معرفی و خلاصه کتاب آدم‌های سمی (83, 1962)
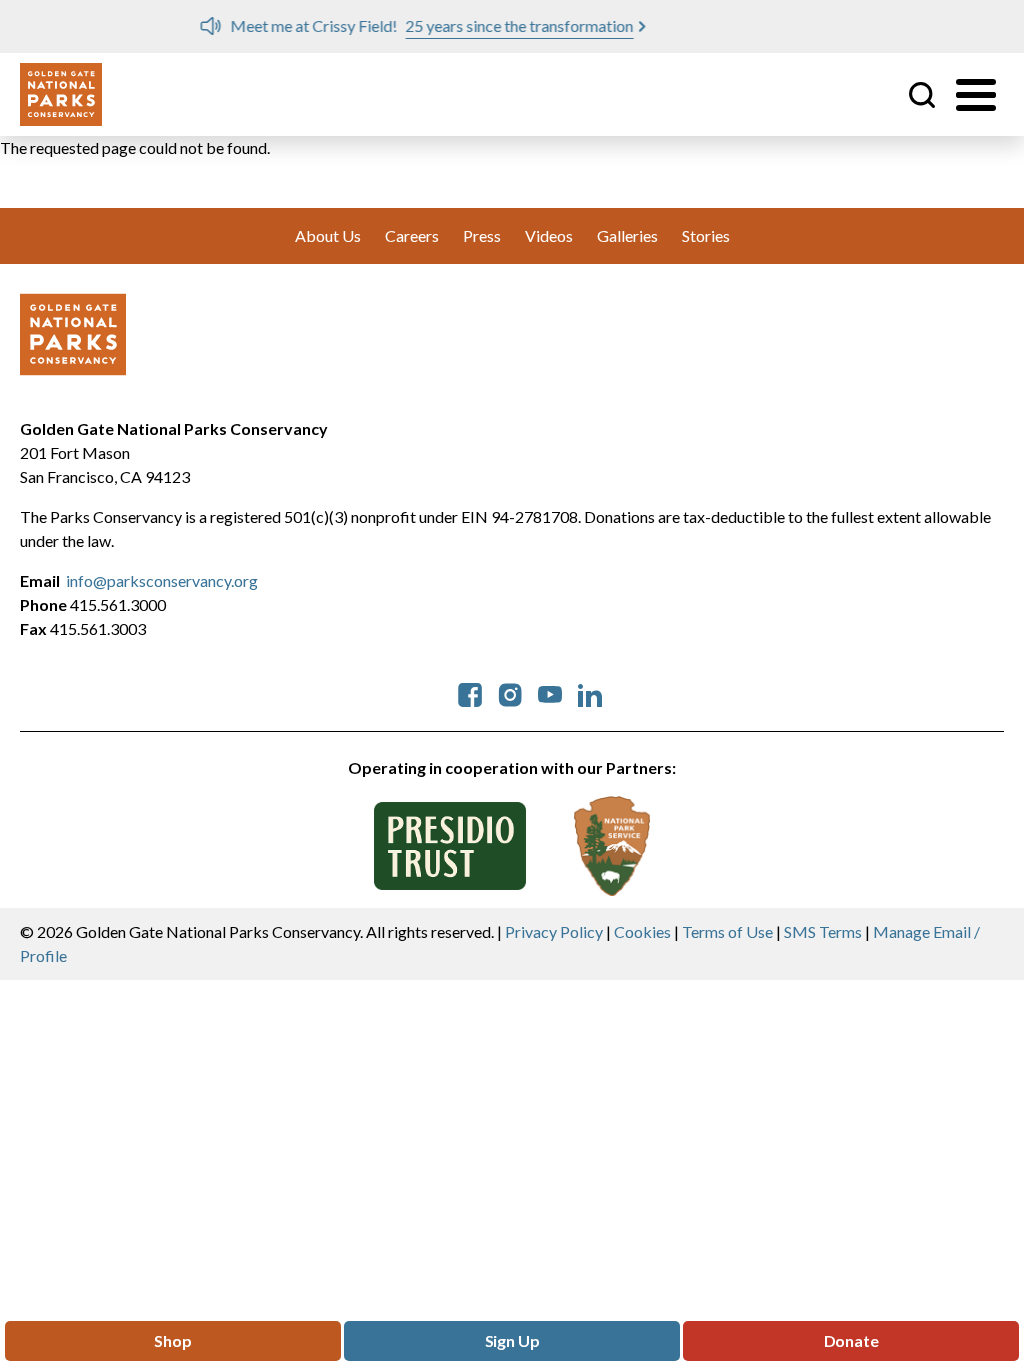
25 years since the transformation (380, 25)
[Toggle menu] (976, 95)
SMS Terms (823, 931)
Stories (706, 235)
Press (482, 235)
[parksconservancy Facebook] (470, 692)
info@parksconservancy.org (162, 580)
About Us (328, 235)
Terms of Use (727, 931)
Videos (549, 235)
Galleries (627, 235)
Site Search (922, 95)
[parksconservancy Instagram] (510, 692)
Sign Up (512, 1340)
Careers (412, 235)
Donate (851, 1340)
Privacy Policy (554, 931)
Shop (172, 1340)
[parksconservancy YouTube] (550, 692)
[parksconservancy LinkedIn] (590, 692)
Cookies (642, 931)
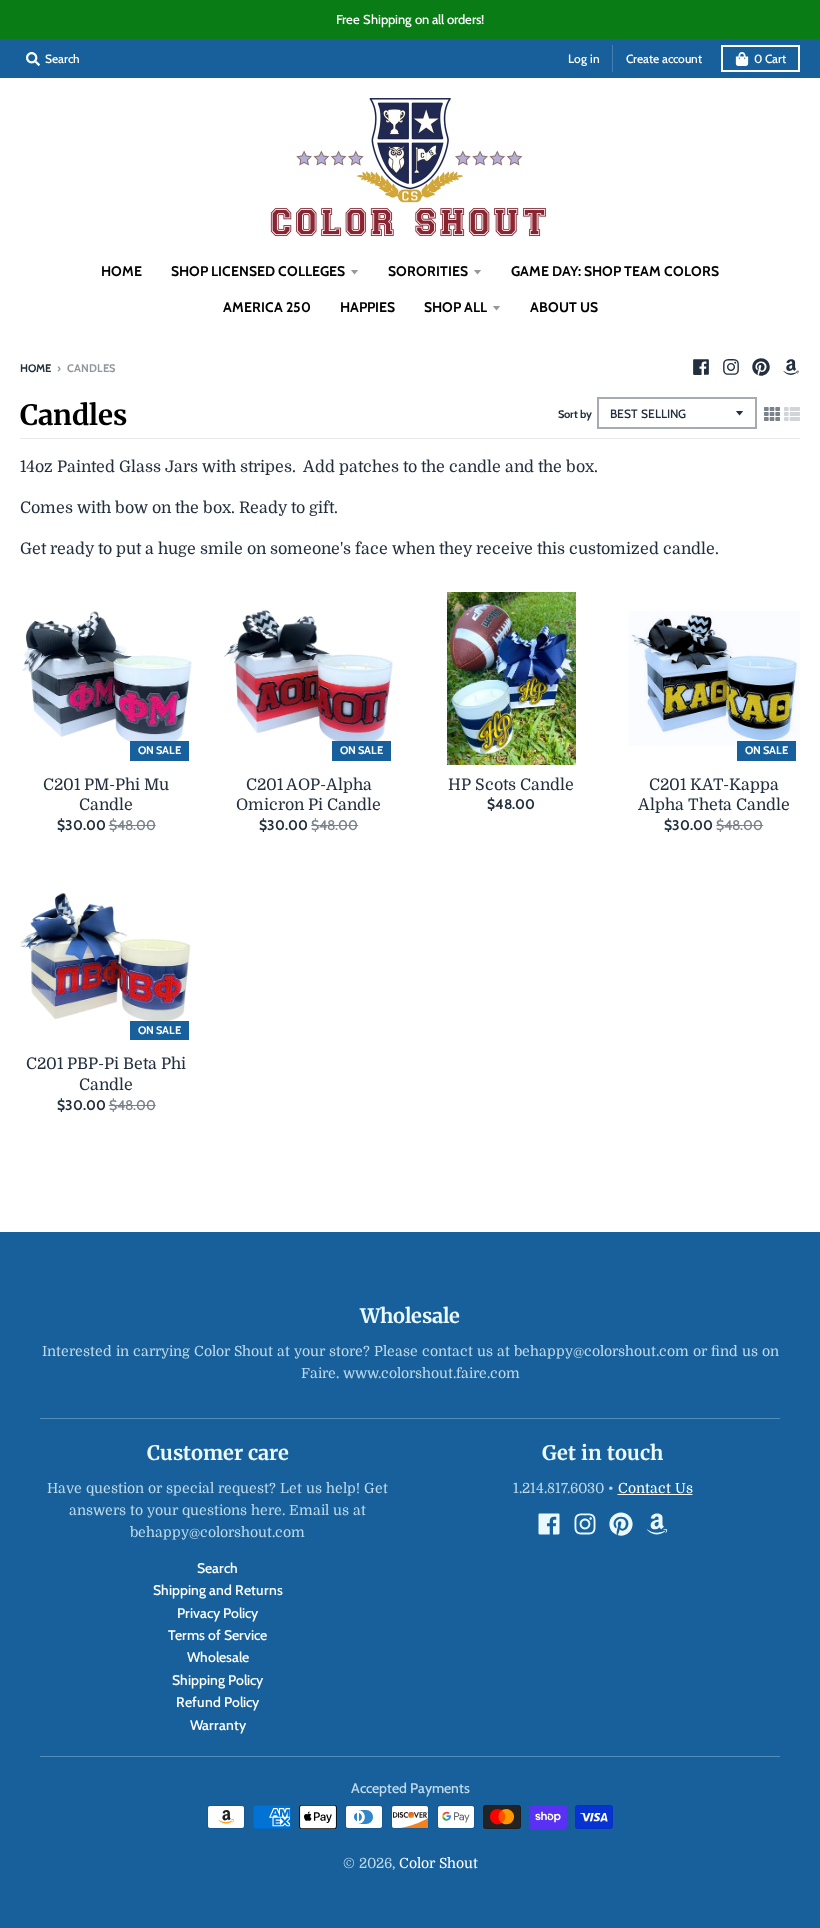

==*==

### Your task:
Each line above is to be repeated exactly as written; no picture is carried over.

### Response:
معرفی و خلاصه کتاب آدم‌های سمی (83, 1962)
25 years since the transformation (380, 25)
[Toggle menu] (976, 95)
SMS Terms (823, 931)
Stories (706, 235)
Press (482, 235)
[parksconservancy Facebook] (470, 692)
info@parksconservancy.org (162, 580)
About Us (328, 235)
Terms of Use (727, 931)
Videos (549, 235)
Galleries (627, 235)
Site Search (922, 95)
[parksconservancy Instagram] (510, 692)
Sign Up (512, 1340)
Careers (412, 235)
Donate (851, 1340)
Privacy Policy (554, 931)
Shop (172, 1340)
[parksconservancy YouTube] (550, 692)
[parksconservancy LinkedIn] (590, 692)
Cookies (642, 931)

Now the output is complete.